Va anche tenuto presente che le varie case farmaceutiche hanno testato in modo differente i propri vaccini, iniziando a raccogliere dati sulla COVID-19 sintomatica dei volontari a 7, 14 e 28 giorni a seconda dei casi, e ciò può influire sull'efficacia registrata. Anche il periodo in cui i vaccini sono stati testati è fondamentale. Se infatti quelli di Pfizer e Moderna sono stati sperimentati nel cuore del 2020, quello di Johnson & Johnson ha iniziato la Fase 3 della sperimentazione alla fine dell'anno, quando circolavano le varianti del coronavirus considerate più trasmissibili e potenzialmente in grado di eludere l'efficacia dei vaccini. Quindi l'efficacia del Johnson & Johnson potrebbe essere più vicina alla realtà nel contesto attuale rispetto a quella determinata per altri vaccini, quando tali varianti non circolavano. Perlomeno non così abbondantemente.
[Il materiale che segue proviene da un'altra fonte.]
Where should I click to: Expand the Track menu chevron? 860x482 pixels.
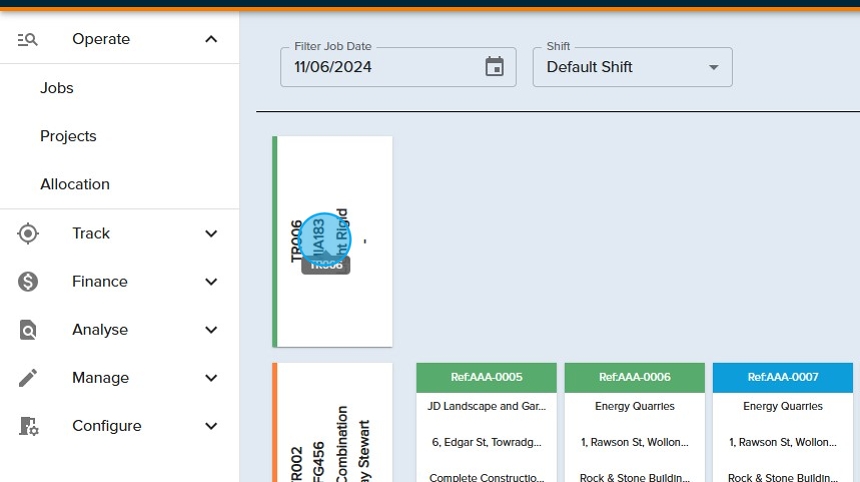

Insomma, confrontare l'efficacia dei vaccini basandosi sui freddi numeri ha alcun senso. Bisogna solo tener conto del fatto che sono stati tutti approvati dalle principali autorità sanitarie, che li hanno considerati sicuri e in grado di proteggere dalla COVID-19. Basti pensare che la soglia minima ritenuta accettabile dall'Organizzazione Mondiale della Sanità (OMS) per un vaccino anti COVID è del 50 percento. Ma se in uno studio clinico risulta un'efficacia del 95 percento, ciò non significa automaticamente che poi, nel mondo reale, su cento persone 95 saranno protette e 5 no. Sappiamo che sono tutti vaccini altamente efficaci e che proteggono dalla morte per COVID-19, al 100 percento. Meglio di così non si poteva davvero sperare. Il vero problema, a questo punto, non è l'efficacia dei vaccini, ma la disponibilità delle dosi, che continua a scarseggiare facendo rallentare la campagna vaccinale globale. La più grande messa in atto nella storia dell'umanità.